__How to complete this task__: Write out the ricotta post word for word, from "Sunday, December 2, 2012" to "make from scratch?".

Sunday, December 2, 2012

I Gotta Ricotta

Happy December! The holiday season is officially among us, and I have been plotting and planning for family functions. As a culinary student, I always strive to bring some excitement to the table. I love making dishes for my family that they normally wouldn't make on their own. That being said, I want to spend more time enjoying their company than in the kitchen. Which causes me to think:  

"How do I impress without spending too much time in the kitchen?"

This year, I'll be making Ricotta. I can make it ahead of time and use it in a variety of applications. I think I'll use it on  bread for an appetizer and the next morning for pancakes! I love the versatility and would you believe that it is EASY to make from scratch?

My quest to make ricotta came from an obsession with whey. During my externship, I read menus and met cooks who used whey as a braising liquid and as a savory gelee. I asked my chef in the kitchen of Caterina De Medici if we could make ricotta and save the whey to cook with. He told me how easy it was, and was more than willing to try something new in the kitchen.

 I used the whey to  braise pork..another post for another time.

Ricotta at Home

  • 1 Gallon Whole Milk
  • 1 Quart Buttermilk
  • 1 tsp salt
  1. Place all of the ingredients in a medium sauce pan, over a medium-low flame.

  2. Keep an eye on the mix, gently scraping the bottom every once and a while.

  3. When the liquid is about 170 degrees (you will see the curds and whey separate), remove from heat and allow to sit in pan for 30 minutes- 1 hour.

  4. Line a strainer with cheese cloth and pour mixture into the cheese cloth.

  5. Allow to drain and tie cheese cloth.

  6. Eat immediately or wait a few days!

__Provided data__:
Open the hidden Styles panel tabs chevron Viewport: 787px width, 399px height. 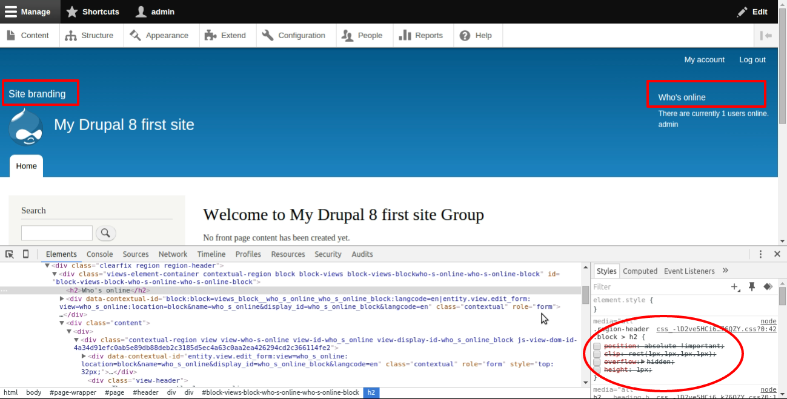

__Answer space__:
Sunday, December 2, 2012

I Gotta Ricotta

Happy December! The holiday season is officially among us, and I have been plotting and planning for family functions. As a culinary student, I always strive to bring some excitement to the table. I love making dishes for my family that they normally wouldn't make on their own. That being said, I want to spend more time enjoying their company than in the kitchen. Which causes me to think:  

"How do I impress without spending too much time in the kitchen?"

This year, I'll be making Ricotta. I can make it ahead of time and use it in a variety of applications. I think I'll use it on  bread for an appetizer and the next morning for pancakes! I love the versatility and would you believe that it is EASY to make from scratch?